(The task):
The answer is the exact text of every line from the one that contains "Image resolution: width=511" to the final line of the entries below, with pictures left out.

(Dataset extract):
•••••

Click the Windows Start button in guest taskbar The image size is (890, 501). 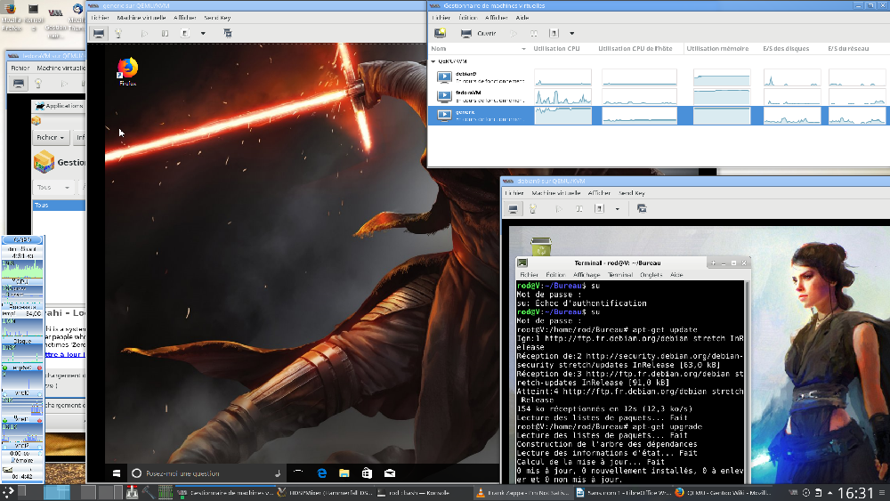[116, 473]
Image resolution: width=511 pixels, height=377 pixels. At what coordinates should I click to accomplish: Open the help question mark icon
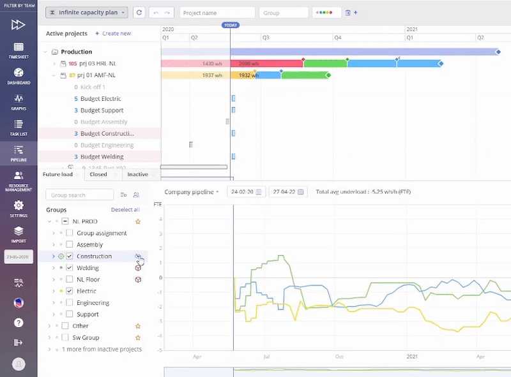point(19,323)
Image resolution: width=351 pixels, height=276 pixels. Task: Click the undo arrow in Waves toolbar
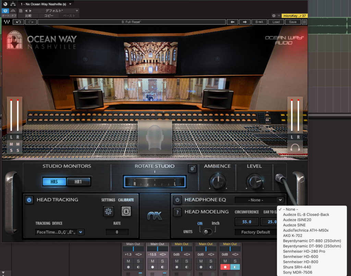18,22
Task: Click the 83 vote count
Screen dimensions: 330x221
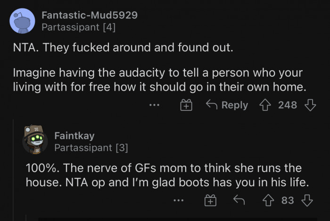Action: coord(288,201)
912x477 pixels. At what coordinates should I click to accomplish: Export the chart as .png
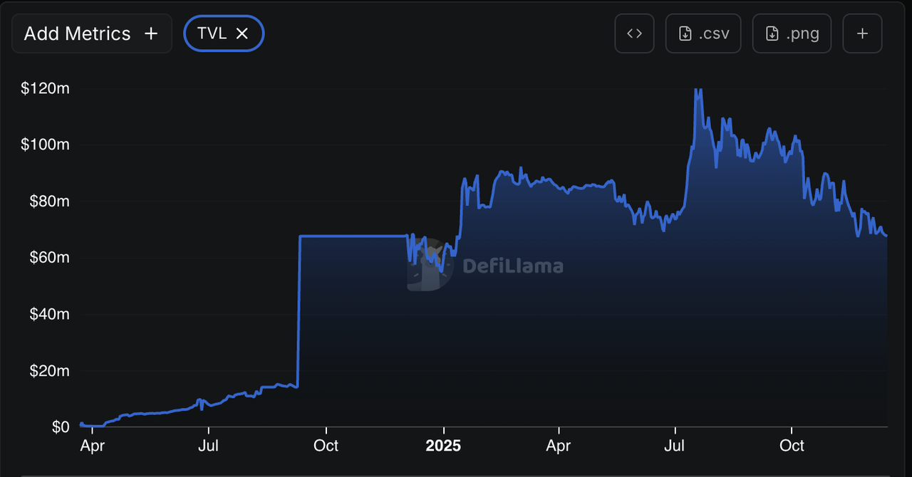[x=792, y=33]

•••••

(Solution):
Image resolution: width=511 pixels, height=377 pixels. At what coordinates should I click to accomplish: Open the help question mark icon
point(19,323)
Image resolution: width=351 pixels, height=276 pixels. Task: Click the undo arrow in Waves toolbar
18,22
Task: Click the 83 vote count
Screen dimensions: 330x221
Action: coord(288,201)
912x477 pixels. At what coordinates should I click to accomplish: Export the chart as .png
[x=792, y=33]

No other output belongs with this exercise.